/mappable

C++ library for genomic region based storage and querying

Primary LanguageC++MIT LicenseMIT

Mappable

Mappable is a powerful C++ template library for genomic region storage, manipulation, and querying. Mappable is independent of the data structure used to store the underlying objects, instead relying on C++'s curiously recurring template pattern (CRTP) to define region concepts and ordering. This allows Mappable to build on standard C++ containers and algorithms to give an efficient, flexible, and expressive set of region based containers and algorithms which act directly on Mappable objects. Mappable was originally developed as part of the variant caller octopus, where it is used extensively. It has been heavily tested and benchmarked, and can perform orders of magnitude faster than other approaches (see benchmark.cpp).

Requirements

  • A C++14 compiler and standard library implementation
  • Boost 1.58 or greater

To compile the example you will also need CMake 3.5 or greater:

$ mkdir build && cd build
$ cmake .. && make
$ ./example

Basic usage

The starting point for any Mappable type is to inherit from Mappable and implement the mapped_region member method:

struct MyMappableType : public Mappable<MyMappableType>
{
    ContigRegion region;
    MyDataType data;
    const auto& mapped_region() const noexcept { return region; }; // required by Mappable
    // Constructors and other member methods
};

Now MyMappableType can be used with all of Mappable's algorithms:

std::vector<MyMappableType> mappables {};
mappables.emplace_back(ContigRegion {0, 1}, "A");
mappables.emplace_back(ContigRegion {1, 3}, "B");
mappables.emplace_back(ContigRegion {2, 4}, "C");
auto overlapped = overlap_range(mappables, ContigRegion {1, 3}); // iterator range
std::cout << overlapped << std::endl;
std::cout << count_contained(mappables, ContigRegion {1, 3}) << std::endl; // 1

The library also includes some helpful containers that are heavily optimised for Mappable types:

MyMappableType a {ContigRegion {0, 1}, "A"}, b {ContigRegion {1, 3}, "B"};
MappableFlatSet<MyMappableType> mappables {a};
mappables.insert(b);
mappables.emplace(ContigRegion {1, 3}, "C");
mappables.erase(b);

How it works

Fundamental to a Mappable object is the mapped_region() public method which enables compile time static polymorphism using the CRTP. As the base Mappable template class is empty, there is no memory overhead to deriving from Mappable. The mapped_region() method must return one of the two fundamental region types, ContigRegion or GenomicRegion. ContigRegion simply defines a range, whilst GenomicRegion defines a contig plus ContigRegion. Both ContigRegion and GenomicRegion have a comprehensive free function interface which can be invoked by any Mappable object via a callback to mapped_region(). For example, both ContigRegion and GenomicRegion implement the overlaps(const M&lhs, const M& rhs) method which returns whether or not lhs and rhs are overlapping. In Mappables interface, there is also an overlaps method that accepts any two Mappable types that forwards the call to the correct overlaps implementation. The first benefit of this approach is it allows users to call overlaps using overlaps(lhs, rhs) rather than overlaps(lhs.mapped_region(), rhs.mapped_region()). However, more importantly, it allows one to write general algorithms that are independent of the Mappable objects they operate on.

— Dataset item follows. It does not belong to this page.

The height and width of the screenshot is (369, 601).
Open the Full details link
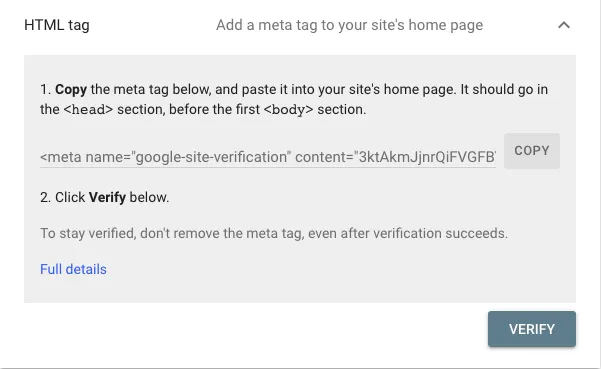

The Mappable algorithms library is designed in a similar way to the C++ STL; most algorithms operate on collections of Mappable objects via iterator ranges. Usually the range must be sorted with respect to operator< for the underlying Mappable region type (ContigRegion or GenomicRegion). How the Mappable objects are actually stored in memory is only important so far as it determines the iterator type that each algorithm can operate on. This allows users to choose a data structure that has the best time and memory complexity requirements for their particular use case.

Although mappable algorithms can be used directly with standard conforming containers, the Mappable library includes some of it's own containers. The reason for this is that some mappable algorithms (predominantly overlap_range) have faster implementations if the range of Mappable objects satisfies a stronger ordering than that defined by operator<. In particular, operator<implies an ordering from 'left to right', but does not, and in the general case cannot, require a 'right to left' ordering. However, some collections will naturally satisfy the 'right to left' ordering in addition to the 'left to right' one required by operator<. If this is the case,overlap_range has worst-case complexity logarithmic (apposed to amortized worse case logarithmic). There is also a faster implementation of overlap_range if the maximum sizedMappable object is known. The provided containers simply keep track of these properties, and call the most appropriate mappable algorithm.